How to Speak Data in Plain English How to Speak Data in Plain English
The ability to analyze and model data has improved dramatically over the past decade, but our ability to communicate it has... How to Speak Data in Plain English

The ability to analyze and model data has improved dramatically over the past decade, but our ability to communicate it has not. Data science bootcamps and programs have sprung up promising 6-figure jobs in exchange for learning to code. For many analysts, though, coding is only the start. There’s a person on the other end of the project that wants to make business sense of the analysis and can’t understand when we talk about analytics concepts like p-values or Random Forest models. The most important soft skill a data analyst can have is to be an effective communicator and learn how to translate between “data-speak” and “business-speak” and learning how to speak data.

Below are 3 ways to improve the way we communicate data to a non-technical audience:

  1. Be Concise
  2. Be Simple
  3. Be Relatable

I’m in the midst of reading The Wizard of Lies, a book that details the rise and fall of Bernie Madoff’s $65B Ponzi scheme. For readers not familiar with finance, a Ponzi scheme is when an investor commits fraud by generating returns through bringing in new client money rather than successfully investing in stocks or bonds.

Going through the book begs the question: How did no one pick up on this before it grew to a $65B problem and came toppling down?
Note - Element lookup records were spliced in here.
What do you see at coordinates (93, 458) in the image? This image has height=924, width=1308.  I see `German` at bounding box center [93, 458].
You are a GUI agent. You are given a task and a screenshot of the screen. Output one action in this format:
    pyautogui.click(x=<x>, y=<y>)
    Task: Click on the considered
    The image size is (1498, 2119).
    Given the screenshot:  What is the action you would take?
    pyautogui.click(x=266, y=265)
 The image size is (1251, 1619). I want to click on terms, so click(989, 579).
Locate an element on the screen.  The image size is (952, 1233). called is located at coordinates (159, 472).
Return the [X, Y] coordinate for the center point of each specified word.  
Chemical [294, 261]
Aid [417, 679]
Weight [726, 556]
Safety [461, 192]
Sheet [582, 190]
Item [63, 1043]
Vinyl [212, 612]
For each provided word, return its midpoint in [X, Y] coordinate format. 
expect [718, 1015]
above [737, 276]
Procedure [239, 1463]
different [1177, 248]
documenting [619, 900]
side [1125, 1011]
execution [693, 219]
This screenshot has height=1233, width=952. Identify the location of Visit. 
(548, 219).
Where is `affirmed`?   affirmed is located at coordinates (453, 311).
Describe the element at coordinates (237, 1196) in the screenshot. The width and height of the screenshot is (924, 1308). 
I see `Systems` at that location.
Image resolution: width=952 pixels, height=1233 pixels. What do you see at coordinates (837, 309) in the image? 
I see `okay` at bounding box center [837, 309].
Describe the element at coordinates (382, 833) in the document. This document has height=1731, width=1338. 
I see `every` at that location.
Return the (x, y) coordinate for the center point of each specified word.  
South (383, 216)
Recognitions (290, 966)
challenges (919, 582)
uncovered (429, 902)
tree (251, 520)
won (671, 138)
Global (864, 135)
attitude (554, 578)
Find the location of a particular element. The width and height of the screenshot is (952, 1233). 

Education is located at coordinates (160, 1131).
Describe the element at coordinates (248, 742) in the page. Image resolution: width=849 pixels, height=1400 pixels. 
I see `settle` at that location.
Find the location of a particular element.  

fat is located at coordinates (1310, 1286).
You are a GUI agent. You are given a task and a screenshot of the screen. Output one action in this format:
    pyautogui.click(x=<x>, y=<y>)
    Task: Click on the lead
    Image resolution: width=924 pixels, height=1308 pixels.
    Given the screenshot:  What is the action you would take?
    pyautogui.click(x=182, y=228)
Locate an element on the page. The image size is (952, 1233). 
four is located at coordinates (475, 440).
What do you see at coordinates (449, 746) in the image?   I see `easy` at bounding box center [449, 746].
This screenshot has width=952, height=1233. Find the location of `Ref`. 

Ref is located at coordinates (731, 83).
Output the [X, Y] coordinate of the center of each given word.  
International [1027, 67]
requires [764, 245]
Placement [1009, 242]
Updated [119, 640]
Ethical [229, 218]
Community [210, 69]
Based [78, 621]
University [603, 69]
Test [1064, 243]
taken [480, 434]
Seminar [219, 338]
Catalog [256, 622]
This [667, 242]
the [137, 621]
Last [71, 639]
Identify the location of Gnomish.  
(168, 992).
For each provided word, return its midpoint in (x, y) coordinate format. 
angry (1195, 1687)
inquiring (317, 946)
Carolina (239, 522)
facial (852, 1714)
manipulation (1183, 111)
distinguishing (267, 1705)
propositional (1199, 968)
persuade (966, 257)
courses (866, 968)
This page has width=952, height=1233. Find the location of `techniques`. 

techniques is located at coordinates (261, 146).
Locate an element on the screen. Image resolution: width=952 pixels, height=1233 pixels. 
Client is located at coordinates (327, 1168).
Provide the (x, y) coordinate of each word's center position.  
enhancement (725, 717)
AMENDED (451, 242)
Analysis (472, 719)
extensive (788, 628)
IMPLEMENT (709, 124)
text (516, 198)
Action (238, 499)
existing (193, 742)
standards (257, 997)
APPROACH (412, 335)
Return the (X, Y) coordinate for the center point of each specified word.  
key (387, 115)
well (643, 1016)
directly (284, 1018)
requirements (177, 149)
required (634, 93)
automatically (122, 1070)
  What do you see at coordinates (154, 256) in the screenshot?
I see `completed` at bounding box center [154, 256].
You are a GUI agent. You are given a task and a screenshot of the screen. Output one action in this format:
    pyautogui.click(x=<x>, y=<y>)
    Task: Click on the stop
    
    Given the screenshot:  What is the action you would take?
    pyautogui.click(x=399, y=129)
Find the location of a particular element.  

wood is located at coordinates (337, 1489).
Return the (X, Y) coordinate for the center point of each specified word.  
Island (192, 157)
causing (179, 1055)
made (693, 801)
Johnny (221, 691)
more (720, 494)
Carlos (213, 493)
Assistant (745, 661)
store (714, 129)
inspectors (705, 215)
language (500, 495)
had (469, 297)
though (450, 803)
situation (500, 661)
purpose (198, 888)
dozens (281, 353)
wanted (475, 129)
The truth is, they did. Madoff was arrested in 2008, but as early as 1999, the SEC (Securities and Exchange Commission; the “Wall Street police”) received detailed reports about how Madoff’s performance couldn’t possibly be real. Why didn’t they listen and act? There are many reasons, but I suspect one might be the way the information was communicated.

Be Concise

Image for post

Screenshot of SEC Complaint; Red Flag #5

In 2005, the same person that filed the 1999 complaint wrote and filed another report. It had 29 red flags identifying why he thought Madoff was a fraud. On the surface, it might make sense that the more red flags, the more overwhelming the evidence of guilt.

However, let’s take a look at just one of the red flags on the left (albeit one of the more number-intensive ones). Do you think you could interpret it? Could you keep track of all the numbers and figure out what they mean? Could you maintain your focus for the 24 red flags that follow afterward? Personally, my eyes and attention wane by the third or fourth sentence.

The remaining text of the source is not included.